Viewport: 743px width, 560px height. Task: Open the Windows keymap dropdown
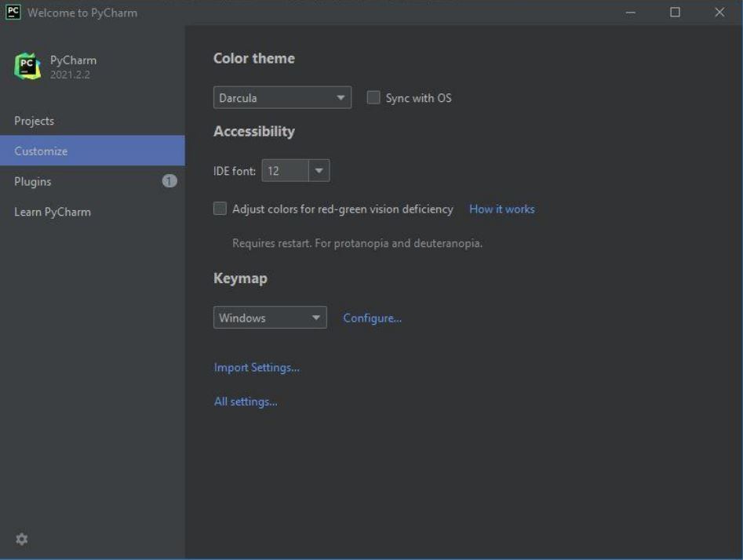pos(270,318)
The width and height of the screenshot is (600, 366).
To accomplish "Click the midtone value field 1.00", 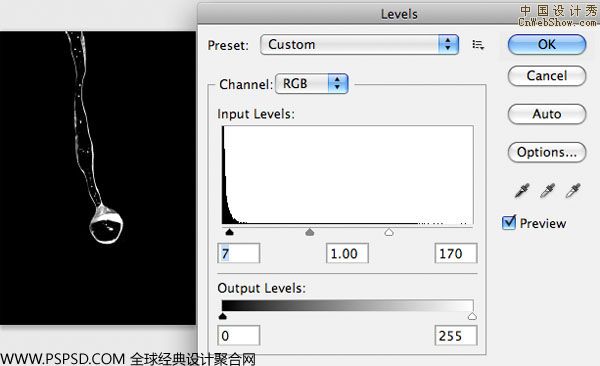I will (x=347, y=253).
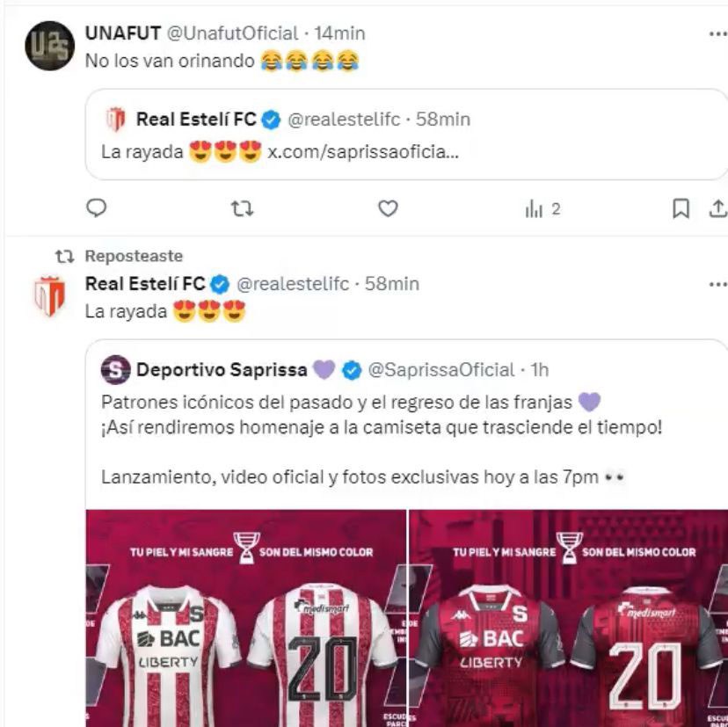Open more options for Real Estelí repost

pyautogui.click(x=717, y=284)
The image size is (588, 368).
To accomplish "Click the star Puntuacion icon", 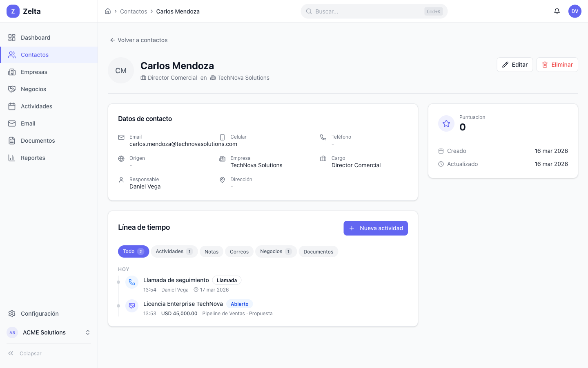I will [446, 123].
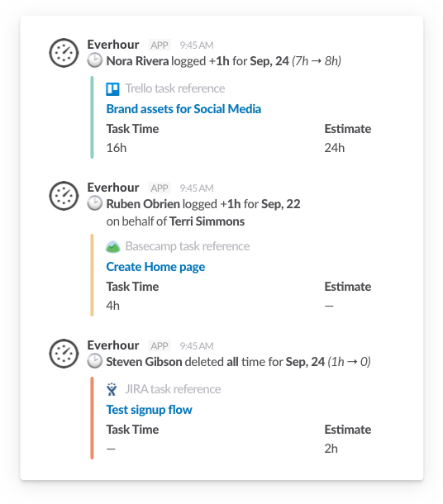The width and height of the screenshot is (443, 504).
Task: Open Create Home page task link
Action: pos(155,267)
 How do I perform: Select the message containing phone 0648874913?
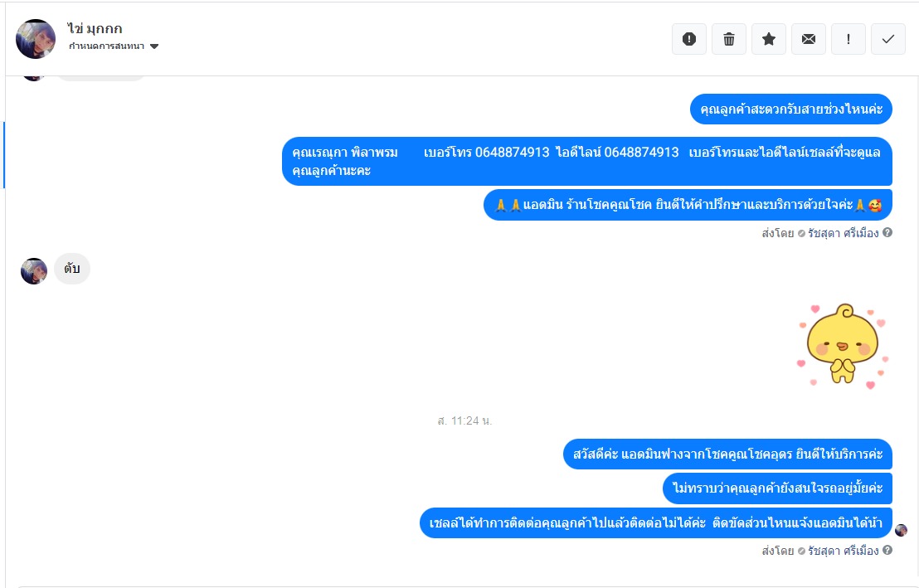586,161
• • • • •
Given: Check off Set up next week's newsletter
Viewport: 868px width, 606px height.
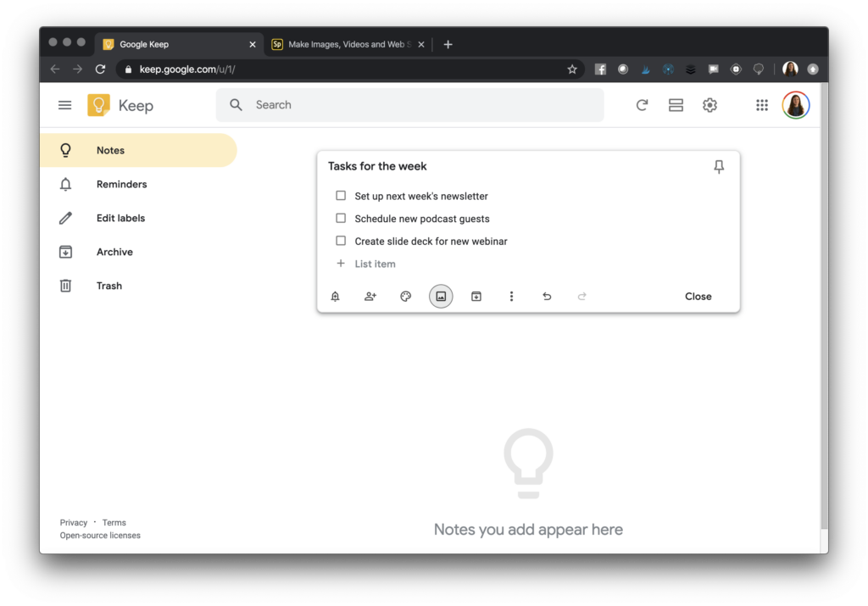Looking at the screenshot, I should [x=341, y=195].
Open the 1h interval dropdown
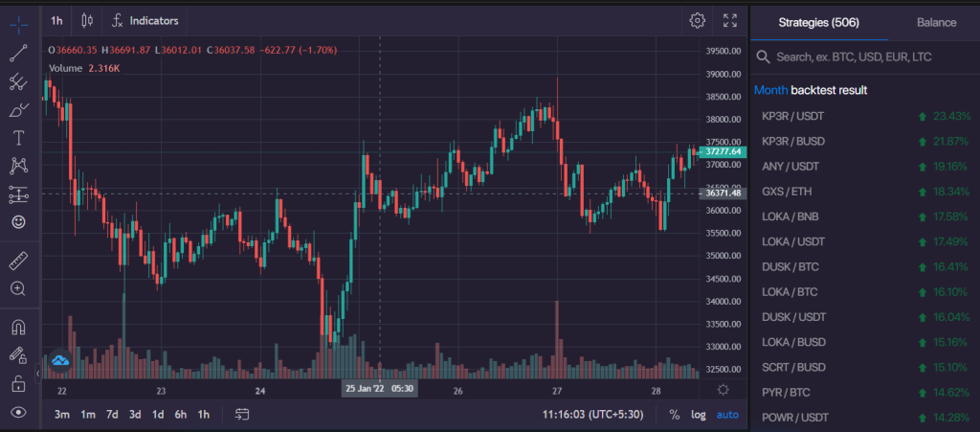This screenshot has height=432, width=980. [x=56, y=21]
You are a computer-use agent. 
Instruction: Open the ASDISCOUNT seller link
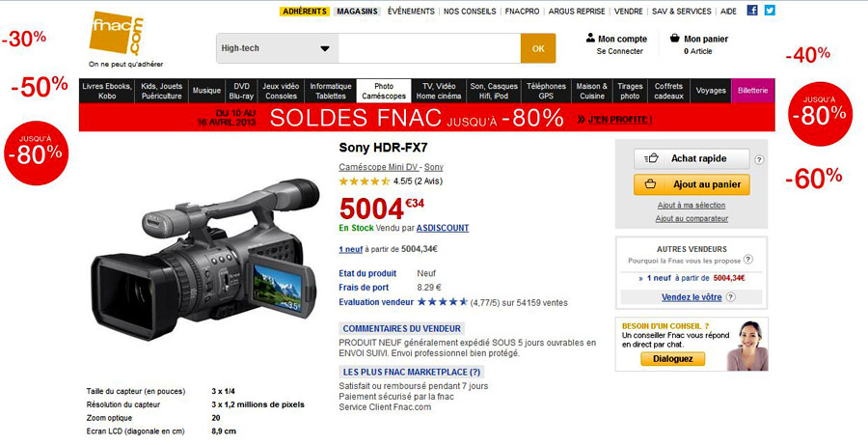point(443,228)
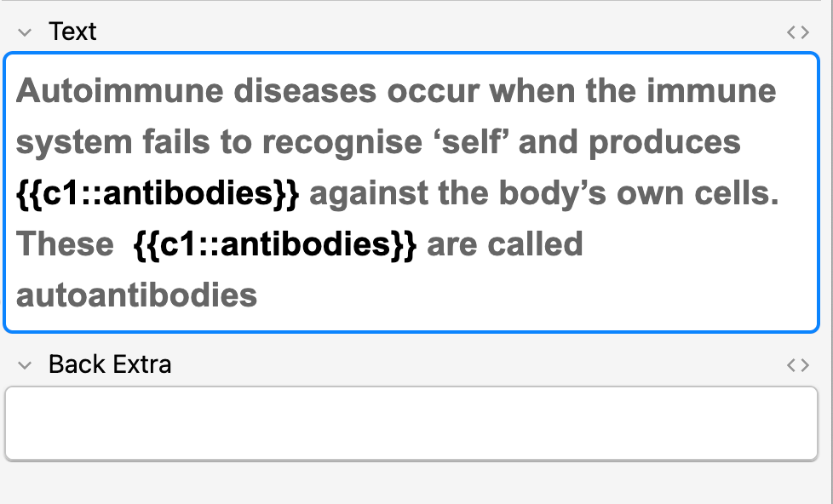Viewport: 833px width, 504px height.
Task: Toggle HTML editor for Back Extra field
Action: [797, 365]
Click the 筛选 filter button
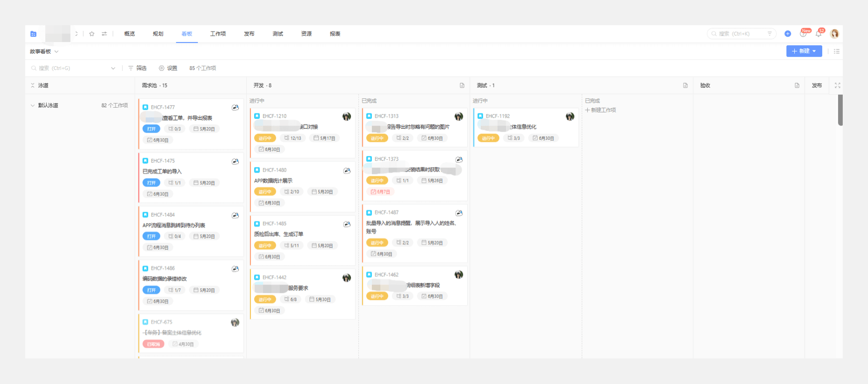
• • • • •
TASK DESCRIPTION:
Copy only what lies between the line with "Open the 1h interval dropdown" and the line with "Click the 筛选 filter button", those two lines included, exactly as given above; pictures stay out.

EXERCISE RESPONSE:
Open the 1h interval dropdown
This screenshot has height=432, width=980. [x=56, y=21]
You are a computer-use agent. 
Instruction: Open the ASDISCOUNT seller link
point(443,228)
Viewport: 833px width, 504px height.
Task: Toggle HTML editor for Back Extra field
Action: [797, 365]
Click the 筛选 filter button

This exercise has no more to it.